• Exercise requirements
Repeat the records. Each line must match exactly.

• Provided material

---+---

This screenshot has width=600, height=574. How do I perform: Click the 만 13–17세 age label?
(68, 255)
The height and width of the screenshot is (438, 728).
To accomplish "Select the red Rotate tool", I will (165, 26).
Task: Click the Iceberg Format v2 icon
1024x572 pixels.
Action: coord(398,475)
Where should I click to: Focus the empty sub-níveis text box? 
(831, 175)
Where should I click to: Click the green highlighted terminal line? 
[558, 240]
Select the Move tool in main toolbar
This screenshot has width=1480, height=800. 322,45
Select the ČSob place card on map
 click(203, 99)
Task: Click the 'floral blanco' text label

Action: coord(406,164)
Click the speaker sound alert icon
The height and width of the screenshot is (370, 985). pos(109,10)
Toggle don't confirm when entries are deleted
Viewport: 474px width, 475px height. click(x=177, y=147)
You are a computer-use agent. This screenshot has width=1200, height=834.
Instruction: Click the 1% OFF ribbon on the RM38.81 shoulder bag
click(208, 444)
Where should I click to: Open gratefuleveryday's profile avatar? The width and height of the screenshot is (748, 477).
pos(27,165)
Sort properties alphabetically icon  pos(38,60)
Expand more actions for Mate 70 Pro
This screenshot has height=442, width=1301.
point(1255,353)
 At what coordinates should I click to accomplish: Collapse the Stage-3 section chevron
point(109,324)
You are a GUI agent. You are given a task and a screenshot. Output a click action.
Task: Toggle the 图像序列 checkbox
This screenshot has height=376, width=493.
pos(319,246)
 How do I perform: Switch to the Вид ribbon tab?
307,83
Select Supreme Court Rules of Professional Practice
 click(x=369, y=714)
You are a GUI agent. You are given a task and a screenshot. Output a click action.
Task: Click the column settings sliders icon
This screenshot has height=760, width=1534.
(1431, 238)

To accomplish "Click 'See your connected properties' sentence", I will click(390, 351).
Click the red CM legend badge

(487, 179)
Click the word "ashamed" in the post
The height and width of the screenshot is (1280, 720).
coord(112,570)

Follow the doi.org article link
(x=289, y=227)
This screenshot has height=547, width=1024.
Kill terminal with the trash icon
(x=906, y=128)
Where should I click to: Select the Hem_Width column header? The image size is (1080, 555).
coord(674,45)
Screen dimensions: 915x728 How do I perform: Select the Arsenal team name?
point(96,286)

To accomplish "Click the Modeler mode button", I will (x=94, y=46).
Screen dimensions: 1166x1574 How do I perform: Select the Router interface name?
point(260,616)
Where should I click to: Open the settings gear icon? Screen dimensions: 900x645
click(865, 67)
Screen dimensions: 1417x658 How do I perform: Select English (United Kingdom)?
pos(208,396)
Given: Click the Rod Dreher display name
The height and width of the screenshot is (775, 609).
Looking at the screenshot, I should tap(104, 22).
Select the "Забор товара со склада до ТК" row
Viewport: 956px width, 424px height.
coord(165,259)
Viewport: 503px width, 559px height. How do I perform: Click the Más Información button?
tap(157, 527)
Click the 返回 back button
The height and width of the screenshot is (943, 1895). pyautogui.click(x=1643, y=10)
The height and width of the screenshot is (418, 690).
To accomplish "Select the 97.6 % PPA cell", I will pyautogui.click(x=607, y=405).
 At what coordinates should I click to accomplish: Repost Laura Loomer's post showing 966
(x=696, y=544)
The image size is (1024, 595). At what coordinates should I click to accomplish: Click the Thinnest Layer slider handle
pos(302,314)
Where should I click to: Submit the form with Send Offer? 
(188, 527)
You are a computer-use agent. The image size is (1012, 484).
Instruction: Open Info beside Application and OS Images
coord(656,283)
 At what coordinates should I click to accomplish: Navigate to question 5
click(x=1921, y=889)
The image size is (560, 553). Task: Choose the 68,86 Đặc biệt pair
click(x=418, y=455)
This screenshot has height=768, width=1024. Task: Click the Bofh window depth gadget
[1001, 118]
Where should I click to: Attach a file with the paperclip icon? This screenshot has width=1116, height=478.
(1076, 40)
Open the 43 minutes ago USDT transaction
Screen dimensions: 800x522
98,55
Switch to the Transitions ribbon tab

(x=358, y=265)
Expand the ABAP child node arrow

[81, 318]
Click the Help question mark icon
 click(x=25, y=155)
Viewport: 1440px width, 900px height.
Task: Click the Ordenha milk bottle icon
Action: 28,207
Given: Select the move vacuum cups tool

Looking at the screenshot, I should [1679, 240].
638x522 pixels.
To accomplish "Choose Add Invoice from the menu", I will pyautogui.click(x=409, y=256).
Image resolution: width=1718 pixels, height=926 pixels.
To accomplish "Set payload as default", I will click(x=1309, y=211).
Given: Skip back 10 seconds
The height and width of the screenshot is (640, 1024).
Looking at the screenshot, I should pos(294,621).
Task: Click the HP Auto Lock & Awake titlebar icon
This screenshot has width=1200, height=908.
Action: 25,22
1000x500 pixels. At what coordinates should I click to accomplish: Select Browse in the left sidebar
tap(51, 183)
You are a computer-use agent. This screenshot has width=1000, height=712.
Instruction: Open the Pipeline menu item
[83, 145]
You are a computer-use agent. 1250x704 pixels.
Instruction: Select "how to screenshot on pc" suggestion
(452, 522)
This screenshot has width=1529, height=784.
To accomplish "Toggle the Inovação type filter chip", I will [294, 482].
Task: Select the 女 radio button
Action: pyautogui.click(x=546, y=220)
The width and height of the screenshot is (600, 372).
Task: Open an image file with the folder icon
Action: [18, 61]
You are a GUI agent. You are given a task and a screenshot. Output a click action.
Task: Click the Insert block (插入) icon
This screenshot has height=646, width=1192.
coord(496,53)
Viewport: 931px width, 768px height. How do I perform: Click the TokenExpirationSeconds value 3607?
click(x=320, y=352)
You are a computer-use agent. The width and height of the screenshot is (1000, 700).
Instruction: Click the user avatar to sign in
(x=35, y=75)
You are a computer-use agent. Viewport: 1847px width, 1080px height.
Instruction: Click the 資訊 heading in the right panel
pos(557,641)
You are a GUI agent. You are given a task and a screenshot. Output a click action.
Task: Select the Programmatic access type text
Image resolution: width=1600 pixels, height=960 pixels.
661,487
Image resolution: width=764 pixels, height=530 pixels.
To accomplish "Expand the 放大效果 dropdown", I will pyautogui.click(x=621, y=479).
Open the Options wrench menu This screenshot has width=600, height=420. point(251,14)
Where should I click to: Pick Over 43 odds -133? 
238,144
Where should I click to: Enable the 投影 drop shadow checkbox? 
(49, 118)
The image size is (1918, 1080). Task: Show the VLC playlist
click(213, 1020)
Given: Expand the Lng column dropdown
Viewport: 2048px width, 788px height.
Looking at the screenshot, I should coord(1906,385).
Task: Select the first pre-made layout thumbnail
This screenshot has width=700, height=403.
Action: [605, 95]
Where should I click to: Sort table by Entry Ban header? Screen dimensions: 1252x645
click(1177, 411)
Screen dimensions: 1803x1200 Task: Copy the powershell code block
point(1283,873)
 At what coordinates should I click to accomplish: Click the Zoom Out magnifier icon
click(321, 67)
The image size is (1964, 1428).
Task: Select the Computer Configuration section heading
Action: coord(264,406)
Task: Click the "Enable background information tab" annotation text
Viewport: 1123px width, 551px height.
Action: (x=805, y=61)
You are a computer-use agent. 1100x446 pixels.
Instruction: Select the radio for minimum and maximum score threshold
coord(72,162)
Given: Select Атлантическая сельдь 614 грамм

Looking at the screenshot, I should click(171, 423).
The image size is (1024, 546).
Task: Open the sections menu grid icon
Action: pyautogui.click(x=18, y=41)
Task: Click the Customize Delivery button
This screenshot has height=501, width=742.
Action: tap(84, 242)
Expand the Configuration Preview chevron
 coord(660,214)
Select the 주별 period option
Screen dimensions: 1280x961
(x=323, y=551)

---+---

• Written answer
This screenshot has width=600, height=574. How do I perform: Click the 만 13–17세 age label?
(68, 255)
The height and width of the screenshot is (438, 728).
To accomplish "Select the red Rotate tool", I will (165, 26).
Task: Click the Iceberg Format v2 icon
1024x572 pixels.
Action: coord(398,475)
Where should I click to: Focus the empty sub-níveis text box? 
(831, 175)
Where should I click to: Click the green highlighted terminal line? 
[558, 240]
Select the Move tool in main toolbar
This screenshot has width=1480, height=800. 322,45
Select the ČSob place card on map
 click(203, 99)
Task: Click the 'floral blanco' text label

Action: coord(406,164)
Click the speaker sound alert icon
The height and width of the screenshot is (370, 985). pos(109,10)
Toggle don't confirm when entries are deleted
Viewport: 474px width, 475px height. click(x=177, y=147)
You are a computer-use agent. This screenshot has width=1200, height=834.
Instruction: Click the 1% OFF ribbon on the RM38.81 shoulder bag
click(208, 444)
Where should I click to: Open gratefuleveryday's profile avatar? The width and height of the screenshot is (748, 477).
pos(27,165)
Sort properties alphabetically icon  pos(38,60)
Expand more actions for Mate 70 Pro
This screenshot has height=442, width=1301.
point(1255,353)
 At what coordinates should I click to accomplish: Collapse the Stage-3 section chevron
point(109,324)
You are a GUI agent. You are given a task and a screenshot. Output a click action.
Task: Toggle the 图像序列 checkbox
This screenshot has height=376, width=493.
pos(319,246)
 How do I perform: Switch to the Вид ribbon tab?
307,83
Select Supreme Court Rules of Professional Practice
 click(x=369, y=714)
You are a GUI agent. You are given a task and a screenshot. Output a click action.
Task: Click the column settings sliders icon
This screenshot has height=760, width=1534.
(1431, 238)

To accomplish "Click 'See your connected properties' sentence", I will click(390, 351).
Click the red CM legend badge

(487, 179)
Click the word "ashamed" in the post
The height and width of the screenshot is (1280, 720).
coord(112,570)

Follow the doi.org article link
(x=289, y=227)
This screenshot has height=547, width=1024.
Kill terminal with the trash icon
(x=906, y=128)
Where should I click to: Select the Hem_Width column header? The image size is (1080, 555).
coord(674,45)
Screen dimensions: 915x728 How do I perform: Select the Arsenal team name?
point(96,286)

To accomplish "Click the Modeler mode button", I will (x=94, y=46).
Screen dimensions: 1166x1574 How do I perform: Select the Router interface name?
point(260,616)
Where should I click to: Open the settings gear icon? Screen dimensions: 900x645
click(865, 67)
Screen dimensions: 1417x658 How do I perform: Select English (United Kingdom)?
pos(208,396)
Given: Click the Rod Dreher display name
The height and width of the screenshot is (775, 609).
Looking at the screenshot, I should tap(104, 22).
Select the "Забор товара со склада до ТК" row
Viewport: 956px width, 424px height.
coord(165,259)
Viewport: 503px width, 559px height. How do I perform: Click the Más Información button?
tap(157, 527)
Click the 返回 back button
The height and width of the screenshot is (943, 1895). pyautogui.click(x=1643, y=10)
The height and width of the screenshot is (418, 690).
To accomplish "Select the 97.6 % PPA cell", I will pyautogui.click(x=607, y=405).
 At what coordinates should I click to accomplish: Repost Laura Loomer's post showing 966
(x=696, y=544)
The image size is (1024, 595). At what coordinates should I click to accomplish: Click the Thinnest Layer slider handle
pos(302,314)
Where should I click to: Submit the form with Send Offer? 
(188, 527)
You are a computer-use agent. The image size is (1012, 484).
Instruction: Open Info beside Application and OS Images
coord(656,283)
 At what coordinates should I click to accomplish: Navigate to question 5
click(x=1921, y=889)
The image size is (560, 553). Task: Choose the 68,86 Đặc biệt pair
click(x=418, y=455)
This screenshot has height=768, width=1024. Task: Click the Bofh window depth gadget
[1001, 118]
Where should I click to: Attach a file with the paperclip icon? This screenshot has width=1116, height=478.
(1076, 40)
Open the 43 minutes ago USDT transaction
Screen dimensions: 800x522
98,55
Switch to the Transitions ribbon tab

(x=358, y=265)
Expand the ABAP child node arrow

[81, 318]
Click the Help question mark icon
 click(x=25, y=155)
Viewport: 1440px width, 900px height.
Task: Click the Ordenha milk bottle icon
Action: 28,207
Given: Select the move vacuum cups tool

Looking at the screenshot, I should [1679, 240].
638x522 pixels.
To accomplish "Choose Add Invoice from the menu", I will pyautogui.click(x=409, y=256).
Image resolution: width=1718 pixels, height=926 pixels.
To accomplish "Set payload as default", I will click(x=1309, y=211).
Given: Skip back 10 seconds
The height and width of the screenshot is (640, 1024).
Looking at the screenshot, I should pos(294,621).
Task: Click the HP Auto Lock & Awake titlebar icon
This screenshot has width=1200, height=908.
Action: 25,22
1000x500 pixels. At what coordinates should I click to accomplish: Select Browse in the left sidebar
tap(51, 183)
You are a computer-use agent. This screenshot has width=1000, height=712.
Instruction: Open the Pipeline menu item
[83, 145]
You are a computer-use agent. 1250x704 pixels.
Instruction: Select "how to screenshot on pc" suggestion
(452, 522)
This screenshot has width=1529, height=784.
To accomplish "Toggle the Inovação type filter chip", I will [294, 482].
Task: Select the 女 radio button
Action: pyautogui.click(x=546, y=220)
The width and height of the screenshot is (600, 372).
Task: Open an image file with the folder icon
Action: [18, 61]
You are a GUI agent. You are given a task and a screenshot. Output a click action.
Task: Click the Insert block (插入) icon
This screenshot has height=646, width=1192.
coord(496,53)
Viewport: 931px width, 768px height. How do I perform: Click the TokenExpirationSeconds value 3607?
click(x=320, y=352)
You are a computer-use agent. The width and height of the screenshot is (1000, 700).
Instruction: Click the user avatar to sign in
(x=35, y=75)
You are a computer-use agent. Viewport: 1847px width, 1080px height.
Instruction: Click the 資訊 heading in the right panel
pos(557,641)
You are a GUI agent. You are given a task and a screenshot. Output a click action.
Task: Select the Programmatic access type text
Image resolution: width=1600 pixels, height=960 pixels.
661,487
Image resolution: width=764 pixels, height=530 pixels.
To accomplish "Expand the 放大效果 dropdown", I will pyautogui.click(x=621, y=479).
Open the Options wrench menu This screenshot has width=600, height=420. point(251,14)
Where should I click to: Pick Over 43 odds -133? 
238,144
Where should I click to: Enable the 投影 drop shadow checkbox? 
(49, 118)
The image size is (1918, 1080). Task: Show the VLC playlist
click(213, 1020)
Given: Expand the Lng column dropdown
Viewport: 2048px width, 788px height.
Looking at the screenshot, I should coord(1906,385).
Task: Select the first pre-made layout thumbnail
This screenshot has width=700, height=403.
Action: [605, 95]
Where should I click to: Sort table by Entry Ban header? Screen dimensions: 1252x645
click(1177, 411)
Screen dimensions: 1803x1200 Task: Copy the powershell code block
point(1283,873)
 At what coordinates should I click to accomplish: Click the Zoom Out magnifier icon
click(321, 67)
The image size is (1964, 1428).
Task: Select the Computer Configuration section heading
Action: coord(264,406)
Task: Click the "Enable background information tab" annotation text
Viewport: 1123px width, 551px height.
Action: (x=805, y=61)
You are a computer-use agent. 1100x446 pixels.
Instruction: Select the radio for minimum and maximum score threshold
coord(72,162)
Given: Select Атлантическая сельдь 614 грамм

Looking at the screenshot, I should click(171, 423).
The image size is (1024, 546).
Task: Open the sections menu grid icon
Action: pyautogui.click(x=18, y=41)
Task: Click the Customize Delivery button
This screenshot has height=501, width=742.
Action: tap(84, 242)
Expand the Configuration Preview chevron
 coord(660,214)
Select the 주별 period option
Screen dimensions: 1280x961
(x=323, y=551)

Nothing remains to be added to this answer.